Classification performance on generated images

Image attribution accuracy across four T2I models. Even the best (Flux-schnell) only reaches around 50%.

Why The Gap Exists

T2I text encoders preserve nearly all stylistic signal (T5: 99.74%, CLIP: 94.14%), so the bottleneck lies in the generation process itself. We trace the loss to three dimensions where captions diverge but images converge:

Detail Level

Captions show a clear detail hierarchy: Gemini is ranked most detailed in 84% of cases, GPT least detailed in 72%. But after generation, the ranking nearly reverses. All three models produce images with similar detail, and GPT images are even judged slightly richer.

Color & Texture

Gemini uses 5.18 color terms per caption while GPT uses only 2.09, with similar gaps in nuanced texture vocabulary. Yet these pronounced lexical differences do not yield proportionate visual separability. T2I models normalize fine-grained color and texture instructions.

Composition

Claude leads in compositional cues: 93% of its captions mention spatial layers, 87% reference guiding elements. Gemini and GPT score lower. But per-class image accuracy remains uniformly low, implying composition instructions are partially lost by the generator.

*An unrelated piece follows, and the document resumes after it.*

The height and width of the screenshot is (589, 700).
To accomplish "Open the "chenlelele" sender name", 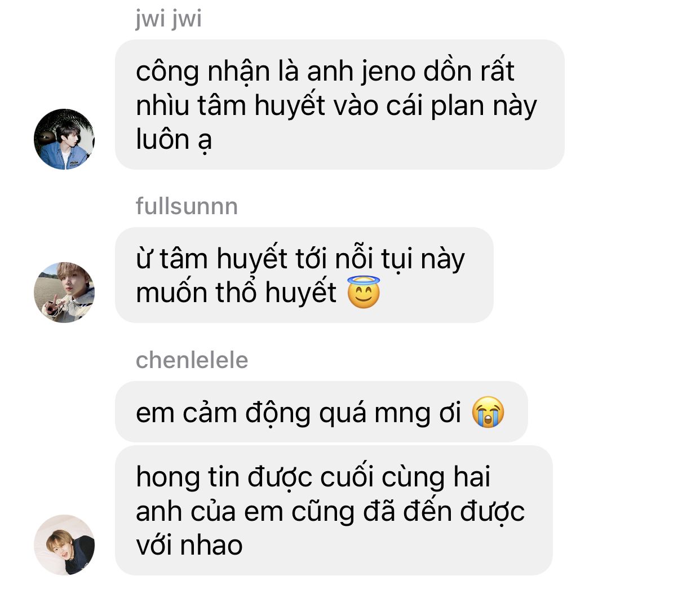I will click(x=192, y=360).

Detail-level rankings of captions vs generated images

Detail-level ranking on captions (left) vs. generated images (right). Captions exhibit a clear model hierarchy (Gemini dominates "most detailed"), but images show near-uniform distributions across all three models.

Per-class classification accuracy for generated images

Per-class image attribution accuracy across four T2I models. Despite large differences in color, texture, and composition vocabulary, all caption sources remain hard to distinguish in the image domain.

Qualitative Examples

Each row below shows an original image, the three captions generated by Claude, Gemini, and GPT, and the corresponding synthesized images. Despite substantial differences in the captions, the generated images reveal several systematic failures:

Color: a simple term like "blue" without texture specification leads all models to produce similar color effects, none matching the true darker tone in the original.
Viewpoint: explicit view descriptions are inconsistently realized. A "high-angle" caption may yield an eye-level rendering, and vice versa.
Appearance: different color terms for the same object still produce visually similar images that diverge from the original.

Qualitative comparison of captions and generated images across models

Captions differ substantially across models in color, viewpoint, and detail, yet generated images look unexpectedly similar.